Data reuse should be factored in at every stage of scientific research, and researchers should foster a culture of open, FAIR science, through sharing good-quality, well-annotated data and metadata in repositories, defining and following agreed-upon standards, crediting and linking to the data of others, and publishing negative results. Community-driven standardization and harmonization at all stages of the data lifecycle is needed to reduce the heterogeneity of data and ensure good data quality. However, it is important to recognize that there is unlikely to be a one-size-fits-all solution for effective RDM in cardiovascular science, and the development, adoption, and application of RDM practices will require careful consideration at all levels and in all areas of cardiovascular research and should be part of the new Ärztliche Approbationsordnung. Standards should be considered living documents that need to be regularly adapted to new technologies or methods. Education, training, and funding are essential for widespread and enduring adoption of effective RDM.

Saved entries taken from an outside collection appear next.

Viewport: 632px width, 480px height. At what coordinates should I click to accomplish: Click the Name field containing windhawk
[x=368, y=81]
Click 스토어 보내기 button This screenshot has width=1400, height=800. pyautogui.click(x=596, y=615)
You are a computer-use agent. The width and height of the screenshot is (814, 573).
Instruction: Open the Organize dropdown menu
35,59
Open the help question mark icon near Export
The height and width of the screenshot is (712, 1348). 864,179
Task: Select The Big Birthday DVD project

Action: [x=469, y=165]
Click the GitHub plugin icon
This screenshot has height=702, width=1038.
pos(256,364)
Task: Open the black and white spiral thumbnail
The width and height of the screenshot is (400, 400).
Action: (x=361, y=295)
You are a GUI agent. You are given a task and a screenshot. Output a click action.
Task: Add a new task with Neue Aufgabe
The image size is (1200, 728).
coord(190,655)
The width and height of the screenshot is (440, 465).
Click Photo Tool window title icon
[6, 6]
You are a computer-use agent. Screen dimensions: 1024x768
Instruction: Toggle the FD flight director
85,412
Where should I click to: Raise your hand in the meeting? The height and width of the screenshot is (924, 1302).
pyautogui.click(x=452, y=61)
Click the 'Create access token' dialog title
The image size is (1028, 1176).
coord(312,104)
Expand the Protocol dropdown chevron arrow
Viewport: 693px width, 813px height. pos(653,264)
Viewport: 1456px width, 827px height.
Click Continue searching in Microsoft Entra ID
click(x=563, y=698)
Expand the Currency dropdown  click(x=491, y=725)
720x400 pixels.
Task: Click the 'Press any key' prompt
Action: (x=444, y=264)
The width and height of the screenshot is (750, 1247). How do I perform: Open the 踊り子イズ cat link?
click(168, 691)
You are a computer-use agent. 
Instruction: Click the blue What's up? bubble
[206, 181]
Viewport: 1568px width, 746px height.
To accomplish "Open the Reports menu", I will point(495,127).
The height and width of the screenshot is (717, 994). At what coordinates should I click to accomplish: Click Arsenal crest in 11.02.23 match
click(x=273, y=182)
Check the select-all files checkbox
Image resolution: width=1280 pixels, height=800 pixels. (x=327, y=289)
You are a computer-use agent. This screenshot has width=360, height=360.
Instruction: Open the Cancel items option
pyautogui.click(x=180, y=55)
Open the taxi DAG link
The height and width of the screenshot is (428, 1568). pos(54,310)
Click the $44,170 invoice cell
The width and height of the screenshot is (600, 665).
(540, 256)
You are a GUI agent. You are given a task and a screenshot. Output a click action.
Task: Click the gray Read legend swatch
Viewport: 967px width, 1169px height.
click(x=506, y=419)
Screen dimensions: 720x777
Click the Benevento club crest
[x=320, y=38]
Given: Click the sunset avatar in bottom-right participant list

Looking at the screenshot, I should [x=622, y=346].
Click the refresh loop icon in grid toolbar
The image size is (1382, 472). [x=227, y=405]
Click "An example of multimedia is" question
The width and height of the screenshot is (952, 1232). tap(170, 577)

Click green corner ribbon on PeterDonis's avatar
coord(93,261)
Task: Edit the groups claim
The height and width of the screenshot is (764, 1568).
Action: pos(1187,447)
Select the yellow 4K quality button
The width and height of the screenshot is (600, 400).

It is not enough to simply recognize the importance of responsible and effective RDM: it must be put into practice. The authors encourage their professional societies and research organizations (including the DGK and DZHK), as well as funding and regulatory bodies, to spearhead a number of initiatives, including: (1) supporting initiatives and/or lobbying national funding bodies to aid a more concerted effort to develop relevant RDM processes and tools and FAIR data sharing approaches across the life sciences, including the development of and adherence to minimum reporting guidelines; (2) developing a generic (PDF- or HTML-compatible), pragmatic (focusing on data used to create figures in peer-reviewed publications), low-threshold (data container) tool to make a first but definitive step to data sharing that is independent of the research subject, methods used, and level of investigation involved; and (3) pushing for generalized ‘point-of-entry’ consenting of patients for the use of their data and any biological materials acquired in the process of diagnostic or therapeutic interventions that would otherwise be discarded, and probing the ethical acceptability of discarding healthy human donor tissue (the biological reference) that may not be used clinically (which must remain the primary aim of all donor organ utilization).